It's still candlelight dinners and ice cold showers for some University students living off-Grounds who have not yet had their power restored following Hurricane Isabel's Thursday night visit to Central Virginia.
The Charlottesville area still had 6,680 customers without power as of yesterday afternoon, Dominion Power spokesperson Richard Zuercher said. In Northern Virginia, 21,000 customers lacked power yesterday and in Hampton Roads 307,000 customers had no power.
Dominion and City officials could not describe exactly where the majority of the remaining outages in Charlottesville were, describing them as scattered throughout the city.

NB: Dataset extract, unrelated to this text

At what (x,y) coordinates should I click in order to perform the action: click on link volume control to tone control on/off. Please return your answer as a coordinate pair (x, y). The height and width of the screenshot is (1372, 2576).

Zuercher said Dominion hopes to restore power to 75 percent of the 606,000 Virginia customers that were without power yesterday by tomorrow.
"Much of the damage was very significant and some customers will have power out longer than Thursday," Zuercher said. "We expect to have the Charlottesville area completed by Thursday."
Zuercher said Dominion is working to restore power as quickly as possible with its 11,000-strong crew, but that the task is not easy.
"It does take time to restore a system that took 40 years to build and we're having to rebuild much of it," he said.
Chief Housing Officer Mark Doherty reported that most University housing had power restored by Friday evening, although Gooch-Dillard -- the last University area to have power restored -- did not have the lights back on until Saturday evening.
Fourth-year College student Marianne Brown, who lives in a CBS Rentals-owned building on 15th Street, has been without power since early Thursday night and has had to adjust her life significantly in dealing with the blackout.
Brown said it is annoying to have to spend "every waking moment in the library" when papers are due, but that the greatest inconvenience is not having any hot water at home.
"The worst part is how we take cold showers if you don't want to pack your life up and go shower somewhere," she said.
Students expressed varying opinions about the expediency of Dominion in restoring their electricity.
Fourth-year Education student Katie Hein, whose Cabell Avenue house did not have power restored until yesterday morning, said she understood why Dominion had to take its time in getting to her house.
"It was disappointing that it took so long, but then I also understand that there are people all over Virginia and Maryland that don't have it," Hein said. "I don't think it was laziness. It was just the emergency situation."
Brown, however, said she was disappointed by Dominion's focusing its power restoration efforts mainly on those areas with massive outages.
"I feel like they're just not as concerned with the lower priority areas," she said. "That's pretty disappointing."
Contrary to electrical issues, phone service interruptions affected only a small number of Charlottesville customers, according to Sprint spokesperson Tom Matthews.
"Charlottesville proper had 500 [customers] out tops at any given time," Matthews said. "Charlottesville is in very good shape."
City spokesperson Maurice Jones said exercising patience is important for those residents still without power.
"We know that the job is very difficult for Dominion Virginia Power and we know that they've been working pretty hard," Jones said. "We certainly have been asking the citizens of our region to be as patient as possible during the crisis."